Chuck Amuck: The Movie is a 1991 documentary film about Chuck Jones's career with Warner Bros. Cartoons, centered on his work with Looney Tunes; narrated by Dick Vosburgh. Jones received an Honorary Life Membership from the Directors Guild of America, and a 1996 Honorary Oscar for Lifetime Achievement. And in 1992, What's Opera, Doc? was added to the USA's National Film Registry of most significant films of all time.

==Synopsis==
The movie comprises an inside look and complete telling of Chuck Jones' career as one of America's most notable animators, in which he created the memorable cartoon characters Bugs Bunny, Daffy Duck, Elmer Fudd, Porky Pig, Yosemite Sam, Marvin the Martian, Tweety, Sylvester the Cat, Road Runner, Pepé le Pew and other Looney Tunes and Merrie Melodies characters.

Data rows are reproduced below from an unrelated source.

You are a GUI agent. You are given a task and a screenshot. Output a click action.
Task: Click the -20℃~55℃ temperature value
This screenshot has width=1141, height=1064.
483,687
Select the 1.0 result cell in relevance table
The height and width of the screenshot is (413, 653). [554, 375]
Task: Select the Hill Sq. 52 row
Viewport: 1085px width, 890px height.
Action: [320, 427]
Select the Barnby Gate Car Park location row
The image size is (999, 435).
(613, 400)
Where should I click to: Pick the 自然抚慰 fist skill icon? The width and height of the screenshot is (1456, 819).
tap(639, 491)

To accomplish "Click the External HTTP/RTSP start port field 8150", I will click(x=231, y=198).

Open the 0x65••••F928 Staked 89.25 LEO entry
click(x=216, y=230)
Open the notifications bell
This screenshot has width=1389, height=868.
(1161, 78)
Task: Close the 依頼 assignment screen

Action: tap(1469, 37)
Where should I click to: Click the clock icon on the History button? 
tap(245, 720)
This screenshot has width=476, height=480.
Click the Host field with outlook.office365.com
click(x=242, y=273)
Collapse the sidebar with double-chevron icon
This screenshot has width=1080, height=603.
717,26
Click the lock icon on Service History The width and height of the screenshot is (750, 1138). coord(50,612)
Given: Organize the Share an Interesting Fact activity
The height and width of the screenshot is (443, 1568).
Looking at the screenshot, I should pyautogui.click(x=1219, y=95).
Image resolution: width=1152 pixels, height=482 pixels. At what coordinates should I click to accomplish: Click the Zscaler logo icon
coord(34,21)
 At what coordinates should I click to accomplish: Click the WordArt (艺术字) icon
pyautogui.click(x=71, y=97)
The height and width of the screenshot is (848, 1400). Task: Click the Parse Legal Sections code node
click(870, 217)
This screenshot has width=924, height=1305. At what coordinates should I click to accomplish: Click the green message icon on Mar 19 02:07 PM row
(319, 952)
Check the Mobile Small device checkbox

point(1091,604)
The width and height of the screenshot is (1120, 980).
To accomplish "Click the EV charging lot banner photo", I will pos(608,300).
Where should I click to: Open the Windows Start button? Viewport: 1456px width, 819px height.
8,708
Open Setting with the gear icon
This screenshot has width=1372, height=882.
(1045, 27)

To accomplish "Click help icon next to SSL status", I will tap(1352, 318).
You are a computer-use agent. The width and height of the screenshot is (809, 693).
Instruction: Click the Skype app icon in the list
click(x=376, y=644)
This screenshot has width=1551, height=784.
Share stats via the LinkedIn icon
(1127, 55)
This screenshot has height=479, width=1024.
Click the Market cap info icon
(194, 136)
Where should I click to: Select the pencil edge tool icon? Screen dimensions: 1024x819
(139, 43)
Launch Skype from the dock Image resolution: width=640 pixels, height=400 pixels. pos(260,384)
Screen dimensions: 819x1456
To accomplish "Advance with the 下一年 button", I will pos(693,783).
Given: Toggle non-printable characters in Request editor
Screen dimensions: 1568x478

There are many classic clips of his work and interviews of colleagues who worked with Jones.

==Cast==
- Chuck Jones
- Maurice Noble
- Lloyd Vaughan
- Retta Davidson
- Dick Vosburgh
- Mel Blanc
- Ray Katz
- Michael Maltese
- Leon Schlesinger

== Home video ==
The film was released on VHS. It also appears as a special feature on Looney Tunes Golden Collection: Volume 3 and Looney Tunes Platinum Collection: Volume 1.